What is required: Set down every record below exactly as it stands, leaving out the pictures.

Given records:
----------------

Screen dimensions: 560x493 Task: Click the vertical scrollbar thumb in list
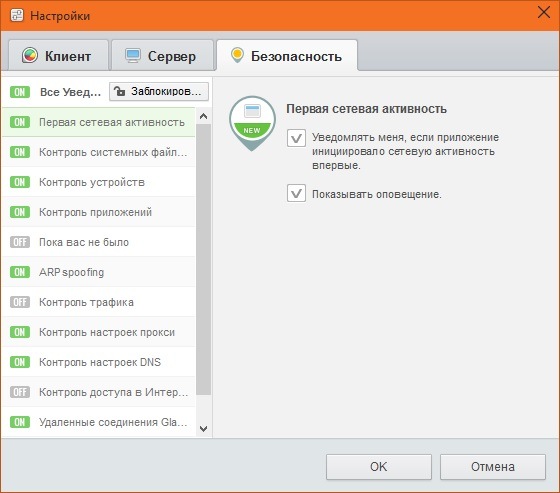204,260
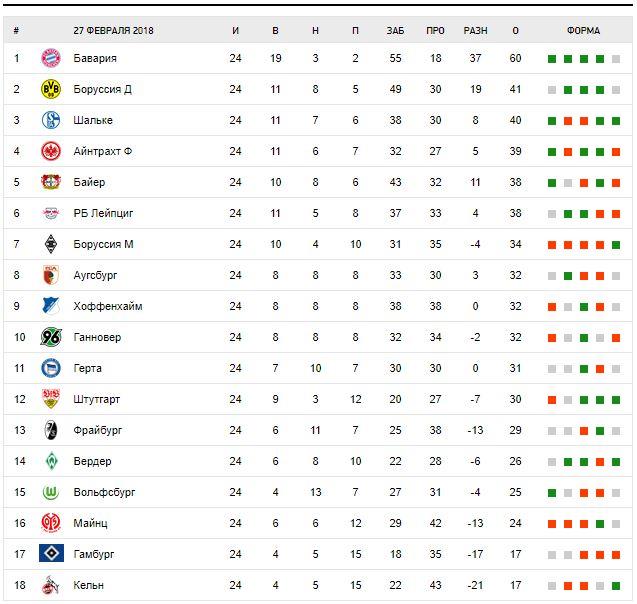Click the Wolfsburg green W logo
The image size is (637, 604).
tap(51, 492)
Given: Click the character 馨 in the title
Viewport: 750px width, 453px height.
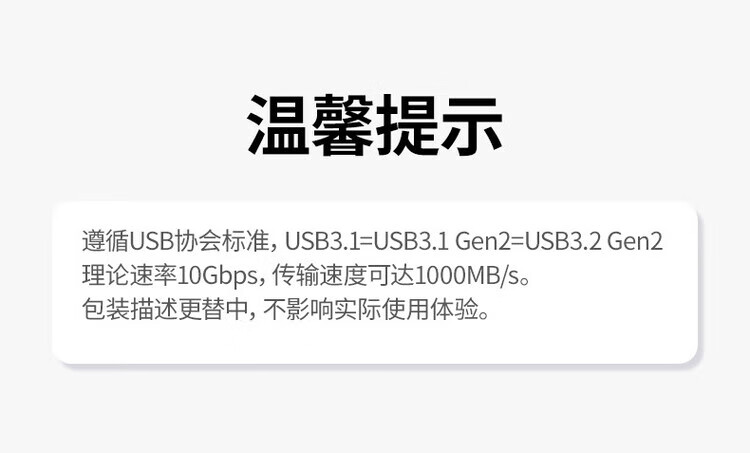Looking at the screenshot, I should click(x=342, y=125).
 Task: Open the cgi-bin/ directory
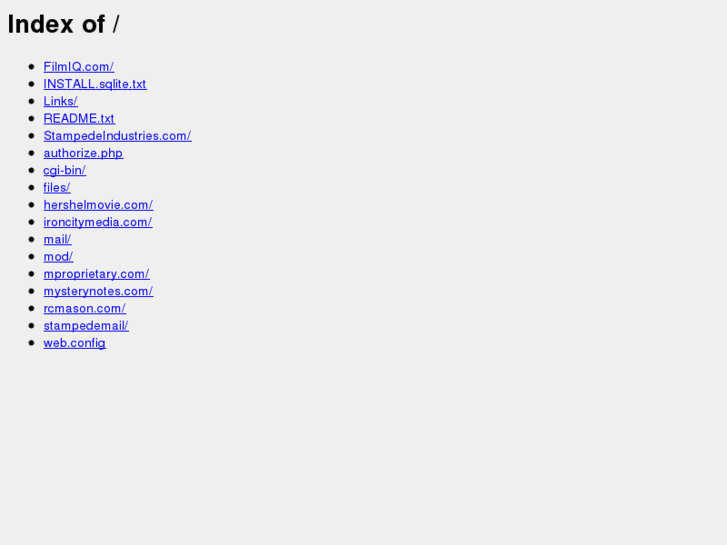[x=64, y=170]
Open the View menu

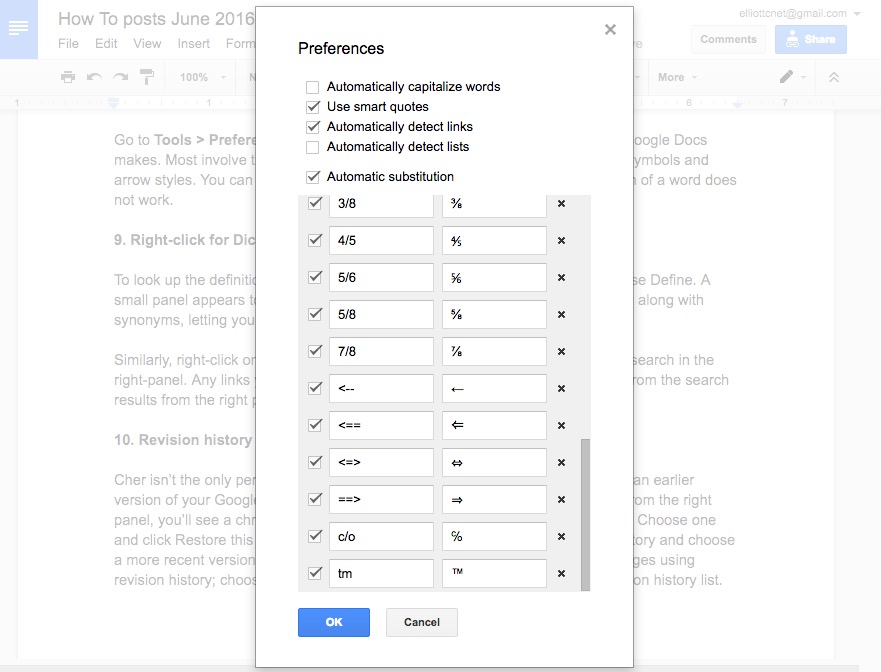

----------------

Solution:
Screen dimensions: 560x493 Task: Click the vertical scrollbar thumb in list
204,260
Click the Wolfsburg green W logo
The image size is (637, 604).
tap(51, 492)
Given: Click the character 馨 in the title
Viewport: 750px width, 453px height.
Looking at the screenshot, I should click(x=342, y=125).
 Task: Open the cgi-bin/ directory
[x=64, y=170]
Open the View menu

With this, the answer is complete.